The Netherlands compared to neighbouring countries

The new research therefore dovetails with recent studies by TNO Vector on innovation and R&D policies in our country and beyond. Last year, for example, a comparative study of our neighbours Germany, Denmark, and Belgium was carried out in order to draw lessons. These three countries meet the standard of investing 3% of GDP annually in research and development (R&D), while the Netherlands lags behind.

Reducing dependency

‘Finland is now even aiming for 4%. They hit the 3% mark when Nokia was still a thriving company. We have ASML as game changer with regard to R&D investment. But you don't want to be too dependent on one player or ecosystem, so you have to prepare for situations when such a dominant business is doing less well. It’s these kinds of issues that we, as a centre for societal innovation and strategy, address,’ adds Carine’s colleague and business developer Cor Jorna.

Learning from Nokia

Late last year, TNO Vector, together with Technisch Weekblad and employers organisation VNO-NCW, identified a top 30 of companies that invest the most in R&D. ASML turns out to be by far the largest investor, with almost three billion euros a year. This study shows that the five largest investors account for almost 30% of R&D spending. This makes us vulnerable in terms of innovation and, as a result, we may become less innovative in the longer term. TNO Vector also carried out a comparative study of ASML versus Nokia and looked at what we can learn from what happened to Nokia as a company.

Private investment lags behind

‘What’s lacking in our country is private investment in research and development, which is lagging behind,’ says Carine. ‘With investments of over 2%, we’re performing below the OECD average and below the EU standard of 3%. Frontrunners such as ASML, Philips, Booking.com, and KPN account for the bulk of these investments. Our R&D-intensive industry is under pressure, with too few new innovative players being added. That’s a trend we need to reverse.’

Vulnerabilities and bright spots

The study exposes our country's vulnerabilities with regard to innovation. There is a lack of venture capital, especially in deep tech. These are technical breakthroughs that help solve complex societal problems. Excessive regulation and unpredictable government policies are also a major stumbling block, undermining the confidence of entrepreneurs and their willingness to invest in innovation. However, there are still plenty of bright spots, according to the researchers.

‘We’re at the top when it comes to our digital infrastructure. We’re doing better overall than many other EU Member States. Our labour productivity is high, even though growth is levelling off. But it’s high time for clear, consistent policies and a firm commitment to the things we’re really good at. Such as AI, quantum technology, and cyber security from the National Technology Strategy (NTS). And when it comes to Defence, that includes radar and aerospace. These are strategic technologies in which we can make a difference and gain competitive advantage, where we can add real value, increase our strategic autonomy.’

Recognising the importance of innovation

The Draghi report unequivocally emphasises the importance of innovation to maintain and increase prosperity and well-being. Government policy is important here, as are initiatives from the business world, but also, according to Carine and Cor, the importance society attaches to innovation.

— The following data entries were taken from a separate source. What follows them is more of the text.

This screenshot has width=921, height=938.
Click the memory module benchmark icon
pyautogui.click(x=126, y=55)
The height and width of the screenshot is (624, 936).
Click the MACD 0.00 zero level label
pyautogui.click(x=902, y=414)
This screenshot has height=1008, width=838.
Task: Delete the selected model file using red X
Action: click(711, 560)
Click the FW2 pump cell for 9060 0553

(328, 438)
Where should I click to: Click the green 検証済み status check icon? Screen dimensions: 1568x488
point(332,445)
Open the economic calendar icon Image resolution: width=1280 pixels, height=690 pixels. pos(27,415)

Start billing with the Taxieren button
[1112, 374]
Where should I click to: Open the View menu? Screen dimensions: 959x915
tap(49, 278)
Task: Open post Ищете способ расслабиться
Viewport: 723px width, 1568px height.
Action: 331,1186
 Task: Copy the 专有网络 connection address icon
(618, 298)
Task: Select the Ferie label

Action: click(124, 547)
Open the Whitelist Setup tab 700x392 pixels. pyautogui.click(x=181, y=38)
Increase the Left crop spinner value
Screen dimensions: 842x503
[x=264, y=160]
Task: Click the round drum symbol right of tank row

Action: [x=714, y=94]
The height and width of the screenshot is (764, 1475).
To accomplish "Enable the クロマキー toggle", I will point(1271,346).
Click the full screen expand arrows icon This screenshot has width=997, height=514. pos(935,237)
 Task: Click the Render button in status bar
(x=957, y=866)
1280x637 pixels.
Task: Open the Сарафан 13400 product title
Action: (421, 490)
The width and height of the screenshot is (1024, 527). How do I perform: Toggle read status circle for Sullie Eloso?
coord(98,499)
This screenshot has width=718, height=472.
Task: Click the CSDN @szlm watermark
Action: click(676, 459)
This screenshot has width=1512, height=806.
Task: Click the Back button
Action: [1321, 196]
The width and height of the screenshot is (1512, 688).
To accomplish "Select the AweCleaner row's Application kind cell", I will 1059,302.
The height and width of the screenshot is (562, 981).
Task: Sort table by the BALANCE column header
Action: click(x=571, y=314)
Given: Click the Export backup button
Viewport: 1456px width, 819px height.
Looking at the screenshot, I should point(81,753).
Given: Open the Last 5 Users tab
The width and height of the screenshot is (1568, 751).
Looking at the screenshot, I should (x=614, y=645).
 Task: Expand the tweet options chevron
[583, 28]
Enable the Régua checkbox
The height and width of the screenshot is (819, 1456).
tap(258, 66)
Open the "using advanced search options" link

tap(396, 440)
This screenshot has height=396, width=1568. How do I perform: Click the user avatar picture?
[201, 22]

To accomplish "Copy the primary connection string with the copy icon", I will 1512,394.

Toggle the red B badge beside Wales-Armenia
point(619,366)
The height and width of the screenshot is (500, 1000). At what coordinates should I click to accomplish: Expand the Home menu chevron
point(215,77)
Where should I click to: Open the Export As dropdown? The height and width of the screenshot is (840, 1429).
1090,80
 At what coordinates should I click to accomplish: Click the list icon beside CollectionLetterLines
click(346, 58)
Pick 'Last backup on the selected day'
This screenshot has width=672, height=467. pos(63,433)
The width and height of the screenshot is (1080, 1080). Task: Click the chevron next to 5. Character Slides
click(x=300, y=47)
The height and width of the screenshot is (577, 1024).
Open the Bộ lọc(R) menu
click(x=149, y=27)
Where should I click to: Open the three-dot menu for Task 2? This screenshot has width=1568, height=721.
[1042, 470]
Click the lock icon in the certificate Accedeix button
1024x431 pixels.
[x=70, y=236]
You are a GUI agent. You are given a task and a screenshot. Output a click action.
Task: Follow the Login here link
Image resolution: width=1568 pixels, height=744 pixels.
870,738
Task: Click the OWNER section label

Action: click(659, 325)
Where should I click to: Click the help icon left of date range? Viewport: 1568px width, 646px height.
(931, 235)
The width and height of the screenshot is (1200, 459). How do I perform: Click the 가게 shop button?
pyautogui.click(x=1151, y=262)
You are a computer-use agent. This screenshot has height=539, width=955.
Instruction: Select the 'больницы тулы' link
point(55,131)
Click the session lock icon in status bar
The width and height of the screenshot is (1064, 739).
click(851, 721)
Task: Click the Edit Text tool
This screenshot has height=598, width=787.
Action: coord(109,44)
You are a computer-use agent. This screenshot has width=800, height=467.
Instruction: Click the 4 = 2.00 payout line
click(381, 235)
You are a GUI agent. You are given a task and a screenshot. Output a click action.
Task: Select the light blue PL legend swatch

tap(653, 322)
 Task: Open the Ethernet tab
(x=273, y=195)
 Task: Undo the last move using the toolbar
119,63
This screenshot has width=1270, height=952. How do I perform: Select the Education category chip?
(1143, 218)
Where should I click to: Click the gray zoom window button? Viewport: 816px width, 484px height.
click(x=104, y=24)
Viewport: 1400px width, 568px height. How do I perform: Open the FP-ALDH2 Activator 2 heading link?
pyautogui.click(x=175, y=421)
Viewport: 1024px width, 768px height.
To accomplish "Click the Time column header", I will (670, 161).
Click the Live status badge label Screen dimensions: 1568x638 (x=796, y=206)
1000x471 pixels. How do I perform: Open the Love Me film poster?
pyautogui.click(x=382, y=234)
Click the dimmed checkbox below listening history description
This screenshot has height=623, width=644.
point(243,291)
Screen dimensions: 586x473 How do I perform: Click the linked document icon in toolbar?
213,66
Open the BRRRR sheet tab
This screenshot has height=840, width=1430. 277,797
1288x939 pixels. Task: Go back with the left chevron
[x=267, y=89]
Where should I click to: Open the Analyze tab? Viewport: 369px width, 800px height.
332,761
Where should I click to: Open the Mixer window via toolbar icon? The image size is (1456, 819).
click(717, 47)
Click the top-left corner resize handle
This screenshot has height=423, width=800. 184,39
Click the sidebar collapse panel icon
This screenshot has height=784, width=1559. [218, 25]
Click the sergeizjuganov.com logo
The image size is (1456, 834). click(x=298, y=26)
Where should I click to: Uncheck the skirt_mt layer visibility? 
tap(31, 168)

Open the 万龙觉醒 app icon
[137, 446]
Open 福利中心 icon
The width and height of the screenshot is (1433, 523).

‘Our research in Germany taught us that innovation and R&D have much greater prestige there than here. The same applies to countries such as Denmark and Finland. Engineers are higher on the social ladder there, so to speak, than they are here.’

International collaboration

The Netherlands appears to be the first country to have made a strategic translation of the Draghi report to its own situation. Through EARTO, the European Association of Research and Technology Organisations, and Neth-ER, TNO Vector wants to draw attention to it. ‘Public and private collaboration with other countries and research institutions is crucial for our country. It has given us a lot. We already collaborate on many meaningful EU projects. At this juncture, we have to put extra effort into collaboration.’